*EXERCISE*:
Copy the entries from the line containing "Task: Click the yellow MTN M logo" down through the end of the entries, changing "yellow" to "gold" and keeping everything else the same. Leave the pictures out of your answer.

Data entries
++++++

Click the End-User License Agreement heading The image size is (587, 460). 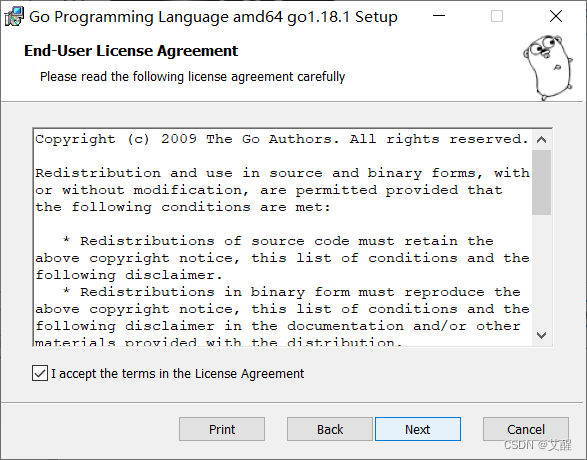(131, 51)
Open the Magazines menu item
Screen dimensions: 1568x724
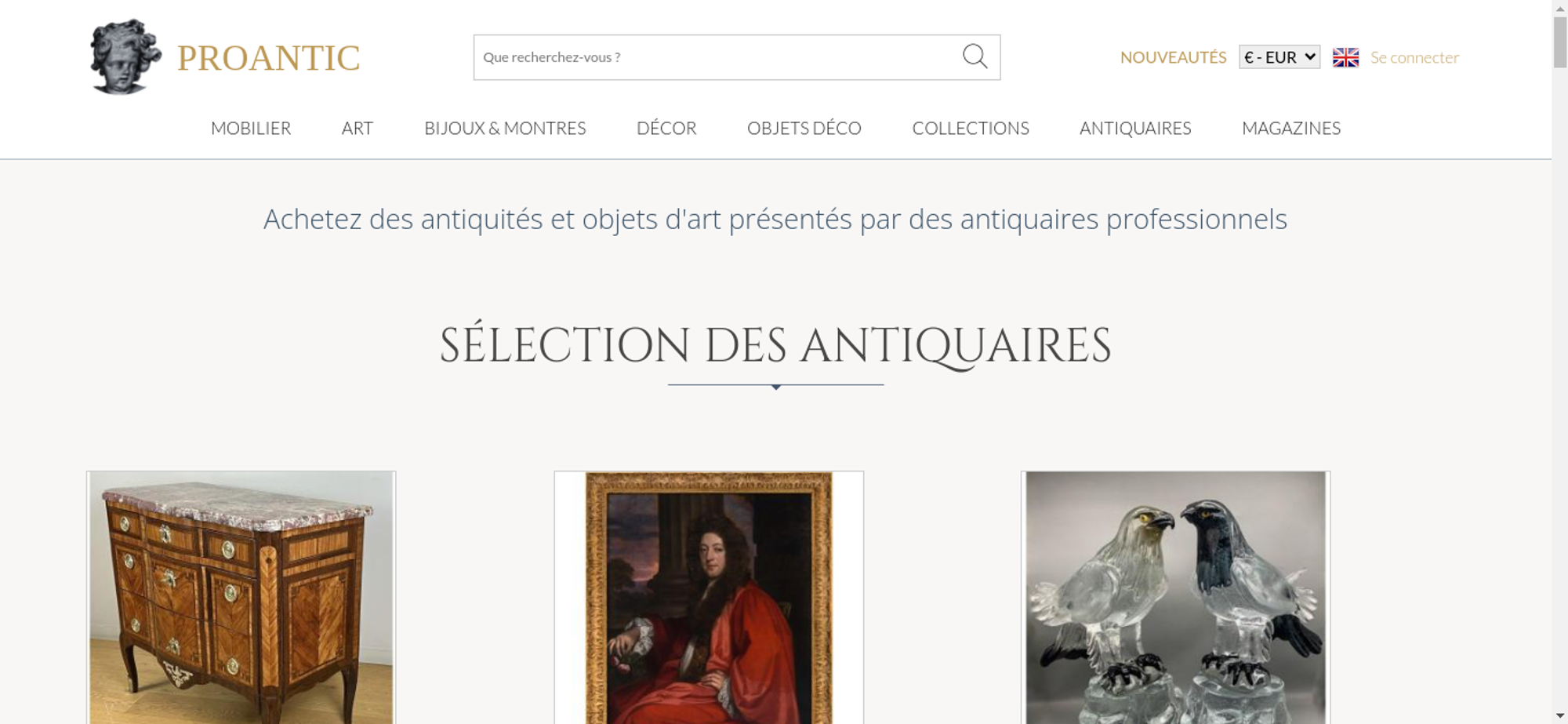click(1291, 128)
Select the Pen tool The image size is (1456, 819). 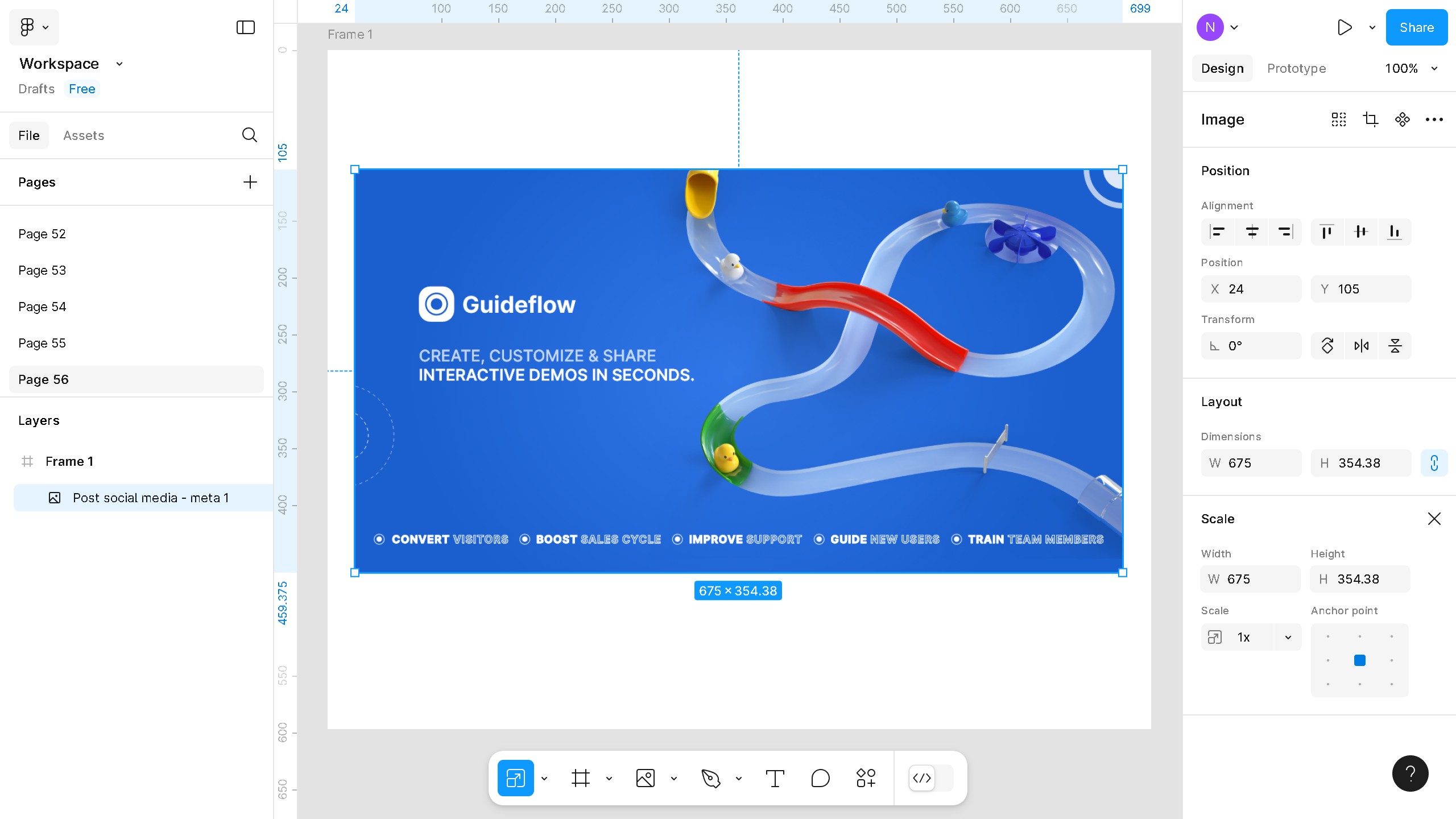(710, 778)
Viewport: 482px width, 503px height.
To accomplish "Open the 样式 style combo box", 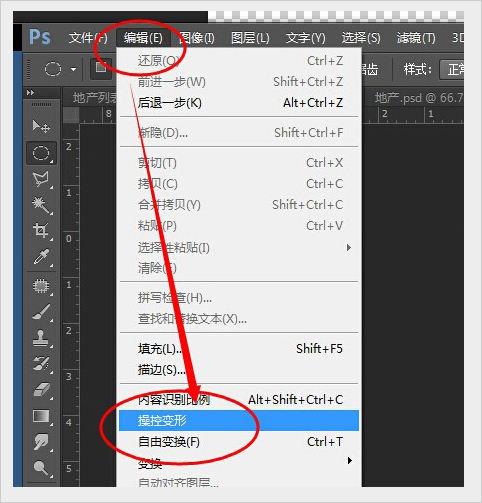I will tap(452, 70).
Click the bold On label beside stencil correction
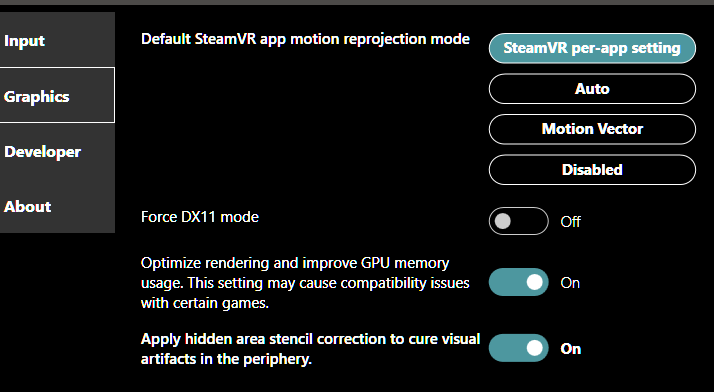The width and height of the screenshot is (714, 392). (x=571, y=349)
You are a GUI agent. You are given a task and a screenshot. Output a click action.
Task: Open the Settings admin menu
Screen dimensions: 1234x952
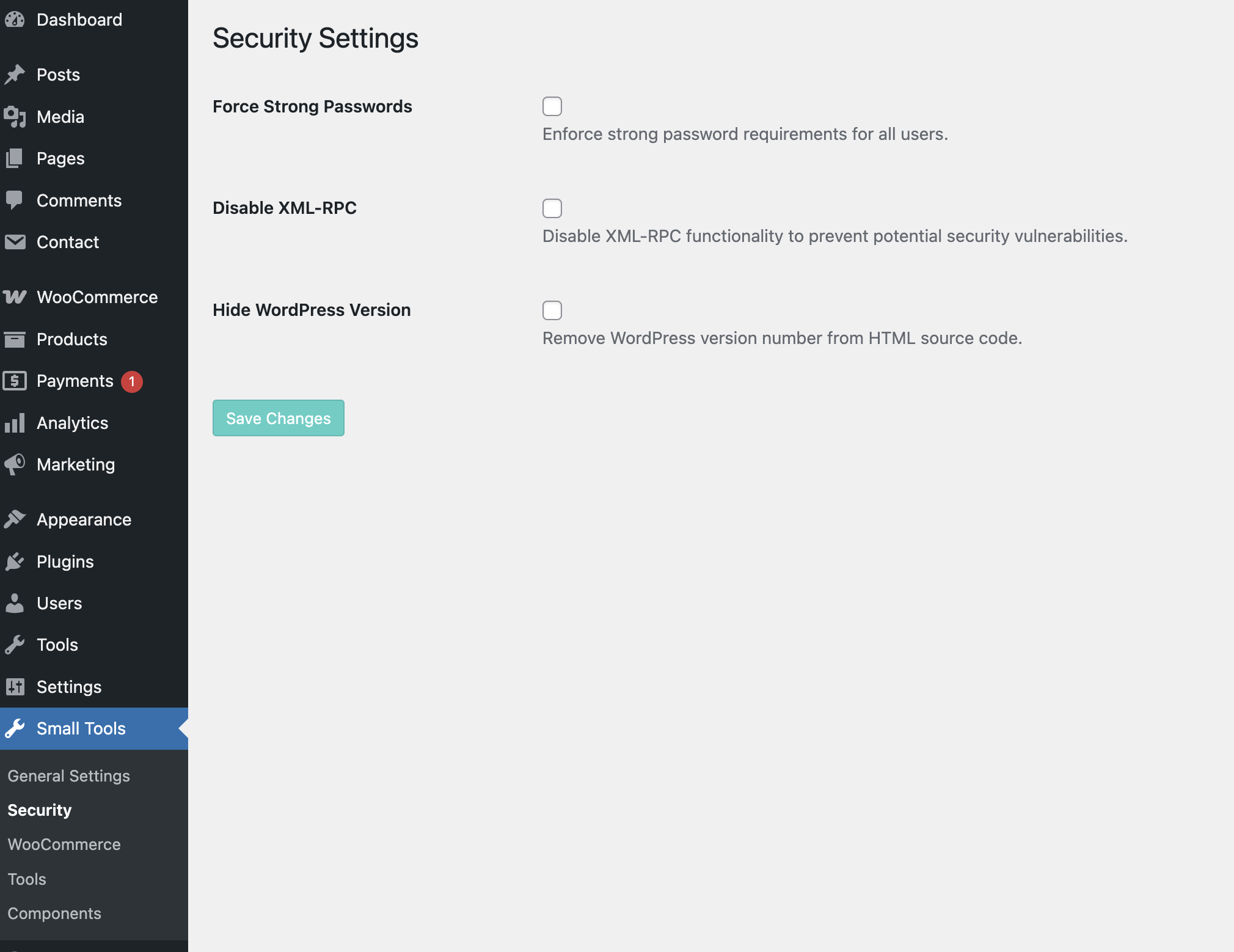click(x=69, y=687)
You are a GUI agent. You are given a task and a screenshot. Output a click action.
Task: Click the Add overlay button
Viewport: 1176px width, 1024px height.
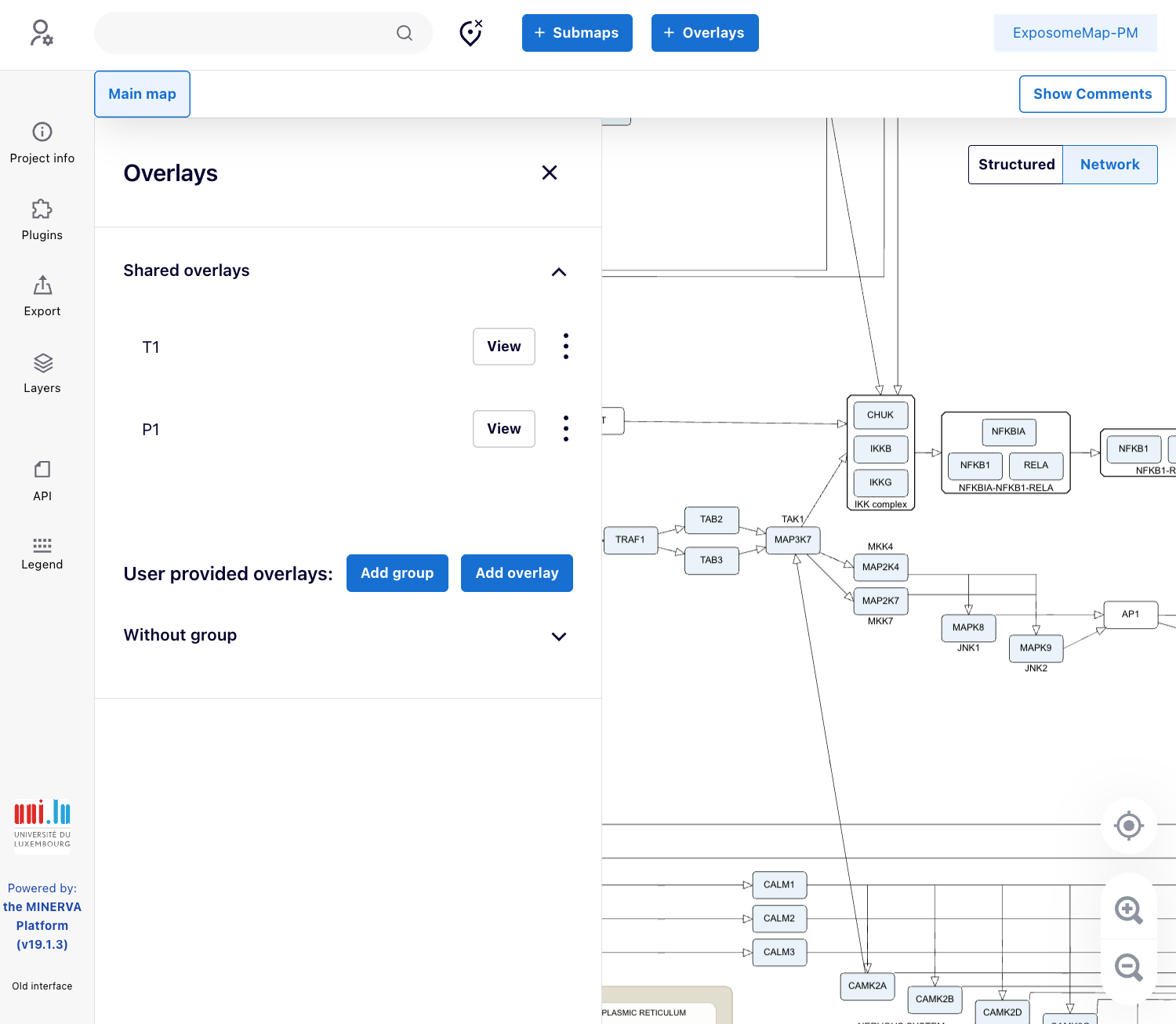(517, 573)
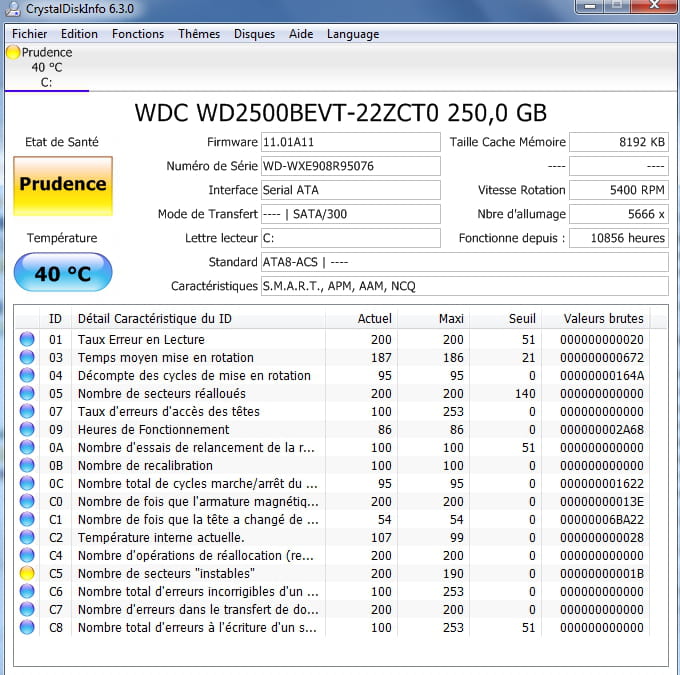Click the blue status icon for row C2
The width and height of the screenshot is (680, 675).
coord(26,537)
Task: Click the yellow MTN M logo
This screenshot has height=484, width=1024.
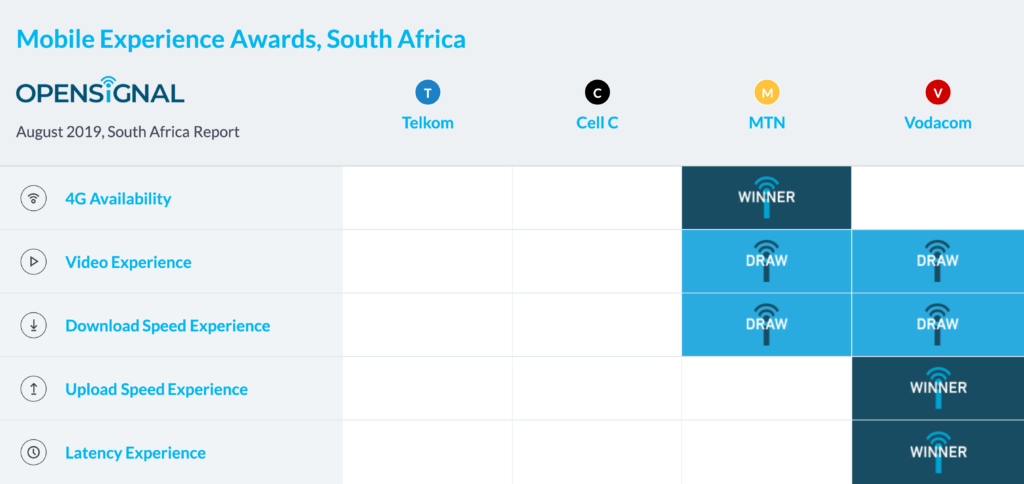Action: (x=767, y=93)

++++++

*RESPONSE TO THIS EXERCISE*:
Task: Click the gold MTN M logo
This screenshot has height=484, width=1024.
Action: (x=767, y=93)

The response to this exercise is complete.